TASK TO COMPLETE
Repeat the data exactly as given below, dropping every picture.

STUDY MATERIAL
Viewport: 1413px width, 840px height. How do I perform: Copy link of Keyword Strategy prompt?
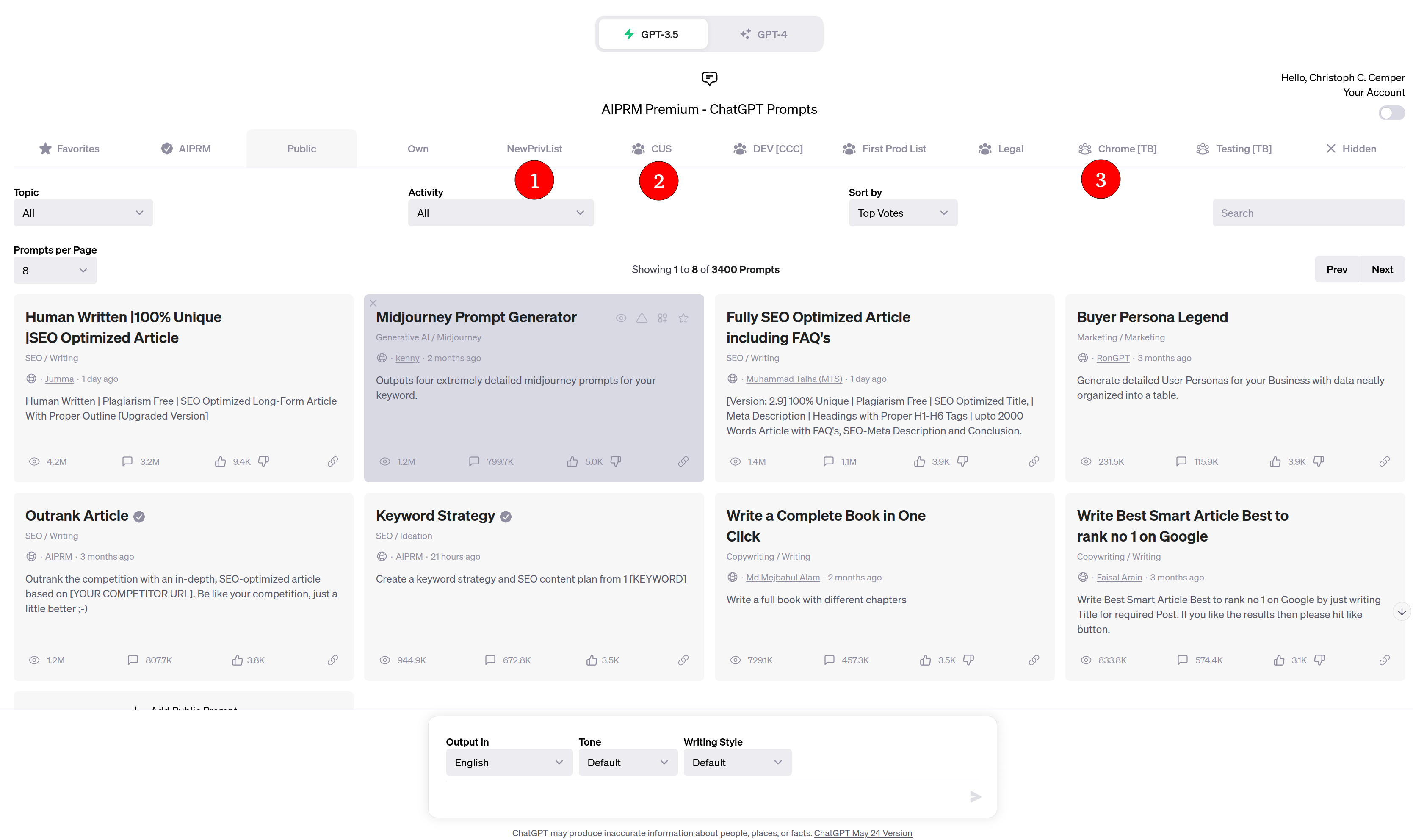[x=683, y=660]
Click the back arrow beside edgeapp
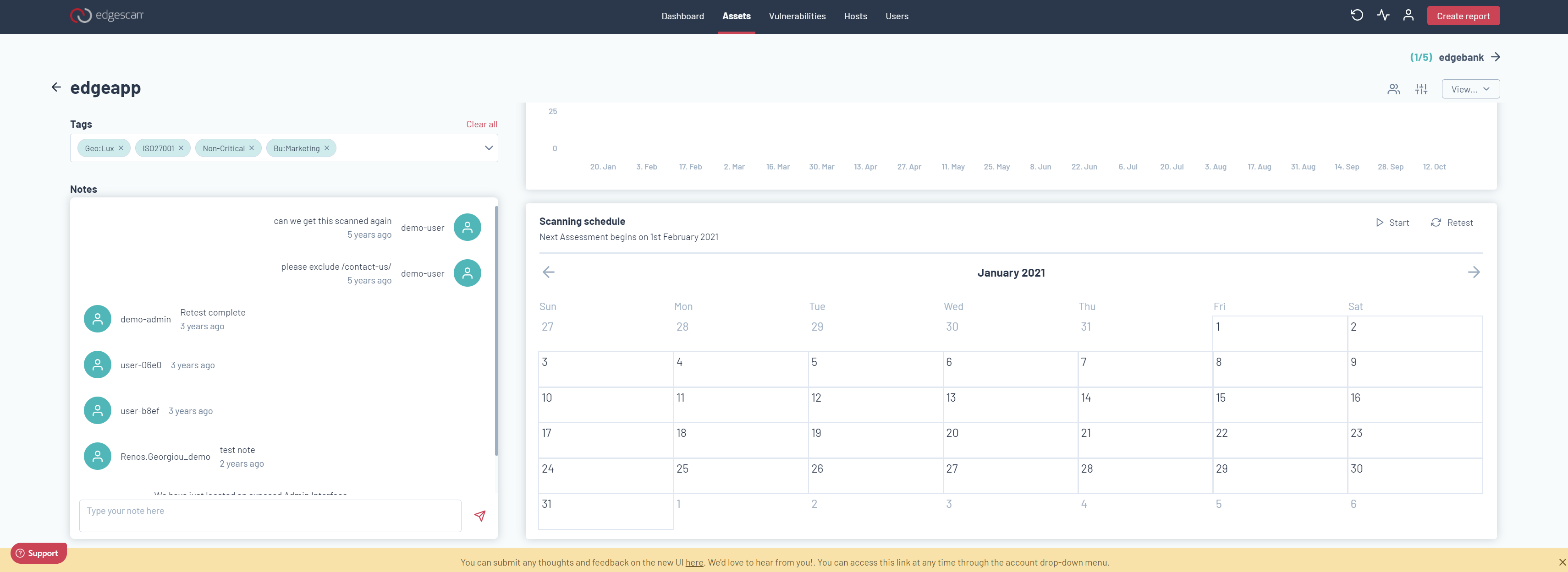The image size is (1568, 572). coord(56,87)
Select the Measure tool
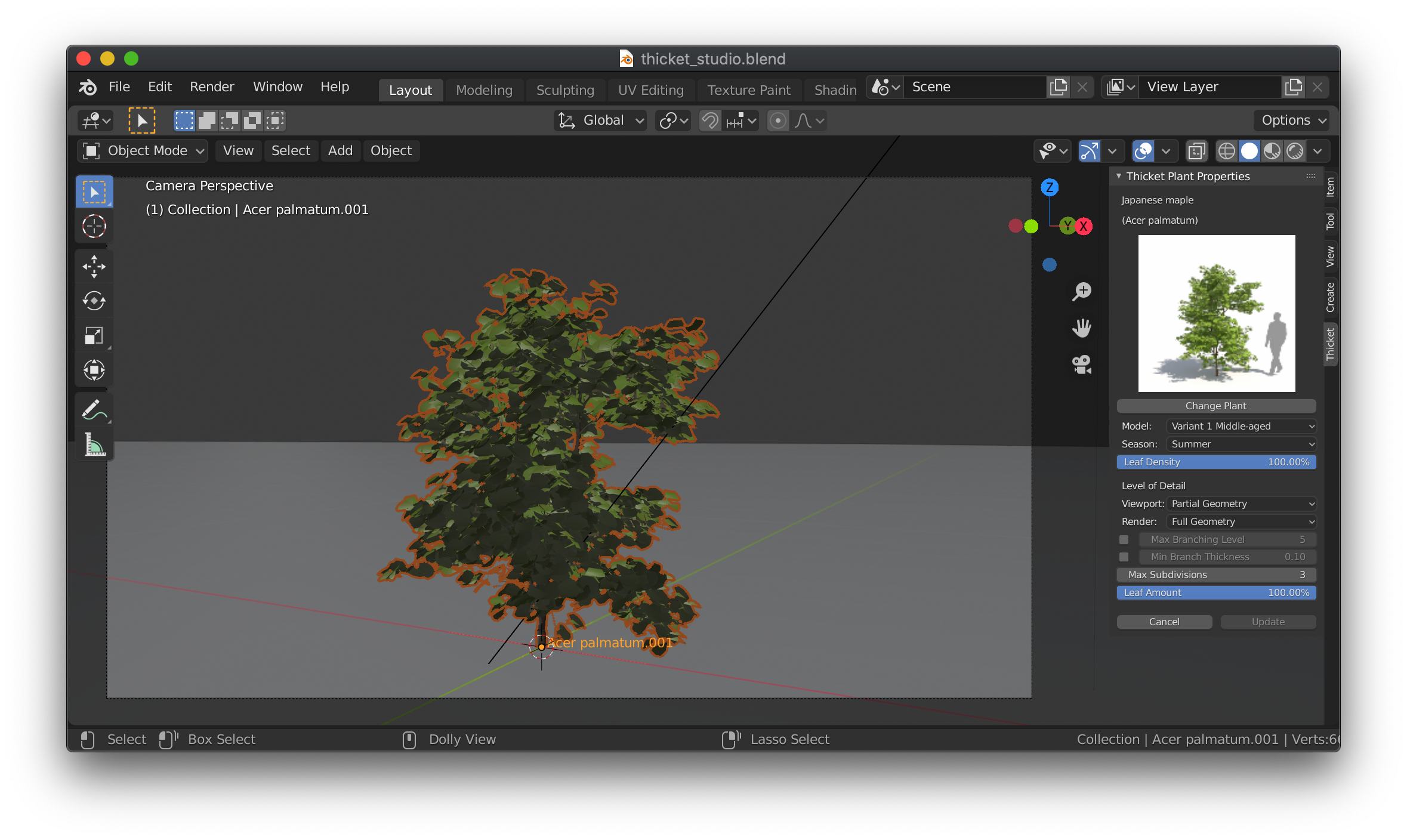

ANSWER FOR THE TASK
Viewport: 1413px width, 840px height. How do I perform: Copy link of Keyword Strategy prompt?
[x=683, y=660]
Click the back arrow beside edgeapp
The image size is (1568, 572). coord(56,87)
Select the Measure tool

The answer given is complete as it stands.